Et elle insiste : « En favorisant ce type de rencontre, nous montrons aux jeunes qu’on croit en eux, qu’ils sont non seulement notre avenir, mais qu’ils peuvent dès maintenant participer aux débats citoyens et peut-être même peser sur certaines décisions. »
Entre-temps, alors que le Parlement est en vacances, les députés continuent de travailler en comité. Chaque jour, Shirin Aumeeruddy-Cziffra se rend à Port-Louis, reçoit des personnalités et planche sur des sujets prioritaires.
Prochainement, elle rendra public un rapport intérimaire sur la question linguistique. Le 21 février dernier, à l’occasion de la Journée internationale de la langue maternelle, elle a réaffirmé son engagement : le kreol morisien doit trouver sa place à l’Assemblée nationale, comme elle l’avait déjà fait à la télévision nationale en 2001-2002. Une discussion qui agite le Parlement depuis les années 1970, mais qui semble cette fois sur le point d’aboutir. Les obstacles techniques, linguistiques et juridiques seront enfin levés, offrant à tous les Mauriciens une meilleure compréhension des débats, retransmis intégralement à la télévision. Et elle le sait : de nombreux spectateurs, ici et même à l’étranger, suivent ces séances avec attention, en direct ou en replay, et lui en témoignent régulièrement.

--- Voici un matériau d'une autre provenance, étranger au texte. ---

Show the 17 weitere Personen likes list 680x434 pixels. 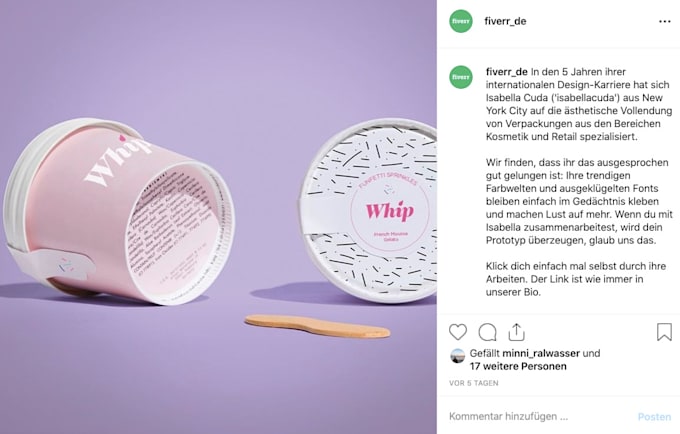pos(518,366)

Ce rythme à 100 à l’heure n’aurait toutefois pas été possible sans le soutien inconditionnel de son mari, Claude Cziffra. Il est son grand amour. L’homme discret, l’intellectuel qui lui fait une revue de presse chaque jour quand elle revient fatiguée, ou qui discute avec elle des enjeux sociaux, économiques, voire culturels. « Moi, je suis dans l’action et lui dans l’abstraction », dit-elle. Un bel équilibre entre la juriste et ce sociolinguiste qui vient de publier un petit guide des différences entre le vocabulaire français de Maurice et de celui de France.

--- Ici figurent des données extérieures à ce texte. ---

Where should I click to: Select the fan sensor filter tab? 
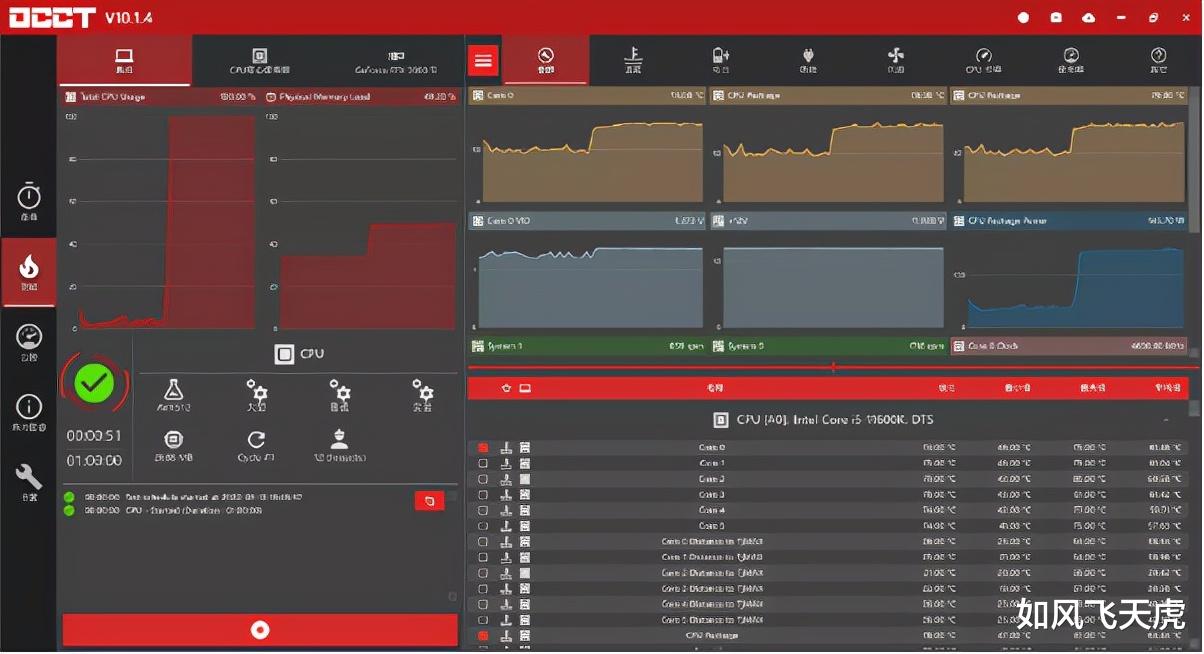[896, 60]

Ils se sont rencontrés à Paris, au quartier latin, grâce à un ami commun. Ce qui les a réunis ? Des valeurs fondamentales. « De gauche, comme on disait autrefois. La justice sociale, la méritocratie, le respect des autres, la liberté et la paix. » Par amour, Claude Cziffra s’est installé à Maurice, en 1974. Elle le décrit comme un père exemplaire, et un soutien moral de tous les instants.
La veille du 14 juillet dernier, ils ont célébré leurs 51 ans de mariage. « Nous sommes allés dans un restaurant du quartier latin, seulement avec nos deux enfants, dont l’un vit en France. La grande fête avec 500 000 personnes et des feux d’artifice près de la Tour Eiffel n’était pas en notre honneur », ajoute-t-Shirin Aumeeruddy Cziffra en riant.

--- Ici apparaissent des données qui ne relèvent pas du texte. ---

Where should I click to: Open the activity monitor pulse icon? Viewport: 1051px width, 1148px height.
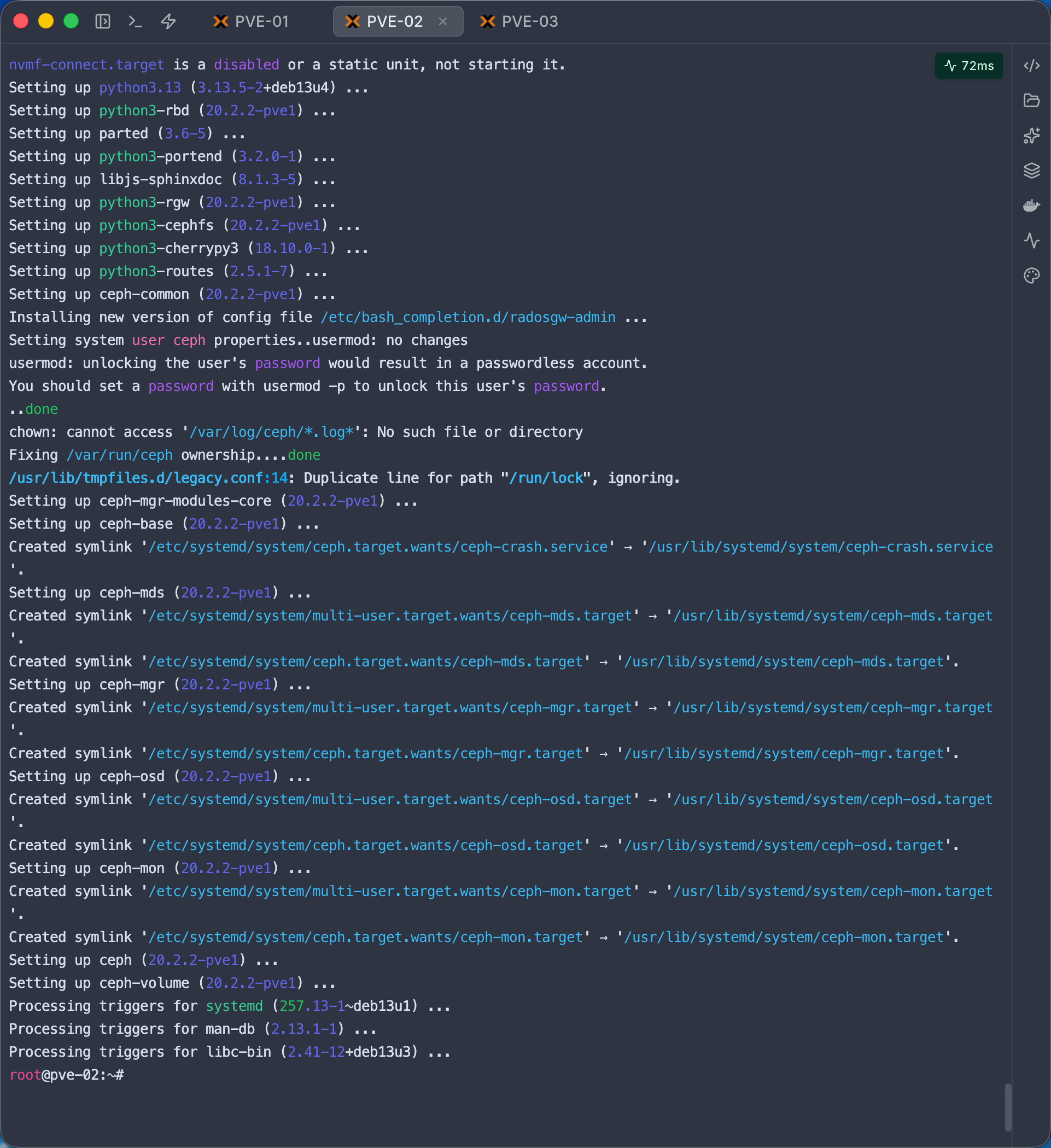1032,241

Mais ne vous y trompez pas : derrière le verger de son enfance, ses journées rythmée, et son histoire d’amour avec Claude Cziffra, cette Speaker impose ses règles, et personne ne lui dictera sa loi.
Un riche parcours
Députée de Stanley-Rose Hill pendant 15 ans, élue municipale et maire de Beau-Bassin/Rose Hill, elle a occupé son premier poste constitutionnel en 1982 en devenant Attorney General, des fonctions qu’elle a cumulées avec celles de ministre des Droits de la femme et de la famille. Son intérêt pour les droits humains lui a permis d’être, en 2003, la première Ombudsperson pour les enfants après avoir présidé le Conseil d’administration de la Mauritius Broadcasting Corporation. Dans les années 90, elle s’est tournée vers la diplomatie en tant qu’ambassadrice de Maurice à Paris, également accréditée en Italie, en Espagne et au Portugal.